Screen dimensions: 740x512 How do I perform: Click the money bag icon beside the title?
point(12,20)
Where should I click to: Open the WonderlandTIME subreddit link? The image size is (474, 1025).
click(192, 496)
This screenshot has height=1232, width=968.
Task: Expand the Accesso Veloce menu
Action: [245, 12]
******************************
* [WHAT IS BEING ASKED]: Write out the whole listing verbatim.

* [WRITTEN ANSWER]:
Screen dimensions: 740x512 How do I perform: Click the money bag icon beside the title?
point(12,20)
Where should I click to: Open the WonderlandTIME subreddit link? The image size is (474, 1025).
click(192, 496)
This screenshot has height=1232, width=968.
Task: Expand the Accesso Veloce menu
Action: [245, 12]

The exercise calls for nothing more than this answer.